*** Begin section ***

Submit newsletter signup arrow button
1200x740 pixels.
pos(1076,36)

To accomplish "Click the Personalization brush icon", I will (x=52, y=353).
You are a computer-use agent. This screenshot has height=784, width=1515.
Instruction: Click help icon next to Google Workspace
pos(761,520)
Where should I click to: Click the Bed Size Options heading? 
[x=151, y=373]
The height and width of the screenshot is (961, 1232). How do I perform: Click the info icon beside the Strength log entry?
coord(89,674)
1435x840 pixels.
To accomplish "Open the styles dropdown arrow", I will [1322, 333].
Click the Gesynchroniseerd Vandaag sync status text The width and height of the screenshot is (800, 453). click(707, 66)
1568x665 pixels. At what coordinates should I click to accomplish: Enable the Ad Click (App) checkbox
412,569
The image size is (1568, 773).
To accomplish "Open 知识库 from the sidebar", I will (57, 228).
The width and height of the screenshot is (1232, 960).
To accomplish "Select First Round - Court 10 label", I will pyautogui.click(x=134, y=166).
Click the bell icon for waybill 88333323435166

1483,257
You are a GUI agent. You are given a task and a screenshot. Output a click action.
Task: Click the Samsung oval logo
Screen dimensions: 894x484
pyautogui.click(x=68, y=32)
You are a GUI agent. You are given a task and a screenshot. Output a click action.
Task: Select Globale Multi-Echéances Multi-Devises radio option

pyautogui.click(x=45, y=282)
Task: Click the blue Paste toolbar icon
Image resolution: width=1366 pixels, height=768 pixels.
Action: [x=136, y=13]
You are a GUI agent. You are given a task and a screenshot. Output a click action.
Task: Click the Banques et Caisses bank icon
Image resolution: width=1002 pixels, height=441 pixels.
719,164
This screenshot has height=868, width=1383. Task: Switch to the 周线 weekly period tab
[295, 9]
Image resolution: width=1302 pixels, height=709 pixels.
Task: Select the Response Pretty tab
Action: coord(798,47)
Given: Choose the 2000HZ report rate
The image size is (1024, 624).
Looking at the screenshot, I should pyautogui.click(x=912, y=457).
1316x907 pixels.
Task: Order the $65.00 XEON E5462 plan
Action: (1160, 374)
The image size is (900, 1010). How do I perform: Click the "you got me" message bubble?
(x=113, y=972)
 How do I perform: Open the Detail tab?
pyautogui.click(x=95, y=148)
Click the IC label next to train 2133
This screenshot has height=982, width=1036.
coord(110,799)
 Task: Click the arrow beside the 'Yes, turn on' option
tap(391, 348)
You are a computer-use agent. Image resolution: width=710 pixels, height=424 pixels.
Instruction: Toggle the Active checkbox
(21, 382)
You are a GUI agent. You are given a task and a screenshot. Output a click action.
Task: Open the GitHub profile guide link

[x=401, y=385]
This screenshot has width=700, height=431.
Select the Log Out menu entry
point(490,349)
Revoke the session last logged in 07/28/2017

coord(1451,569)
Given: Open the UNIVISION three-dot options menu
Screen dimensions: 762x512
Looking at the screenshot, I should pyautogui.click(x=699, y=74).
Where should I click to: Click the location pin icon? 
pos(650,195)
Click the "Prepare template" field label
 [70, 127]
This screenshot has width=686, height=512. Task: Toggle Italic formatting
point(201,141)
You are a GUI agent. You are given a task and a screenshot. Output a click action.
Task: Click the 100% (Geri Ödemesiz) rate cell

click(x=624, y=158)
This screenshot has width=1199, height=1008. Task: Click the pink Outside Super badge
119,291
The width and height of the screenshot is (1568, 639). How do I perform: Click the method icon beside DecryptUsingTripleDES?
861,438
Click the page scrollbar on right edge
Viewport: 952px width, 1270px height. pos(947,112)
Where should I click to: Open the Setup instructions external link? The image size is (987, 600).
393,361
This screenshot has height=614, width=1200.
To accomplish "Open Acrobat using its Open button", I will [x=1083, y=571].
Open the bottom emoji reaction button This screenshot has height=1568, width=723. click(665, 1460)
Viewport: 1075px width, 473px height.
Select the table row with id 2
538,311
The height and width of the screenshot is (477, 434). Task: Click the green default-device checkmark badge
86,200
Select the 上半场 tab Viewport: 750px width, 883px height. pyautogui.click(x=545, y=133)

*** End section ***

_PROBLEM DESCRIPTION_. Out of the entries above, write out only the lines between the line holding "Click the Gesynchroniseerd" and the line holding "Task: Click the blue Paste toolbar icon", inclusive, each exactly as given.

_WRITTEN ANSWER_.
Click the Gesynchroniseerd Vandaag sync status text The width and height of the screenshot is (800, 453). click(707, 66)
1568x665 pixels. At what coordinates should I click to accomplish: Enable the Ad Click (App) checkbox
412,569
The image size is (1568, 773).
To accomplish "Open 知识库 from the sidebar", I will (57, 228).
The width and height of the screenshot is (1232, 960).
To accomplish "Select First Round - Court 10 label", I will pyautogui.click(x=134, y=166).
Click the bell icon for waybill 88333323435166

1483,257
You are a GUI agent. You are given a task and a screenshot. Output a click action.
Task: Click the Samsung oval logo
Screen dimensions: 894x484
pyautogui.click(x=68, y=32)
You are a GUI agent. You are given a task and a screenshot. Output a click action.
Task: Select Globale Multi-Echéances Multi-Devises radio option

pyautogui.click(x=45, y=282)
Task: Click the blue Paste toolbar icon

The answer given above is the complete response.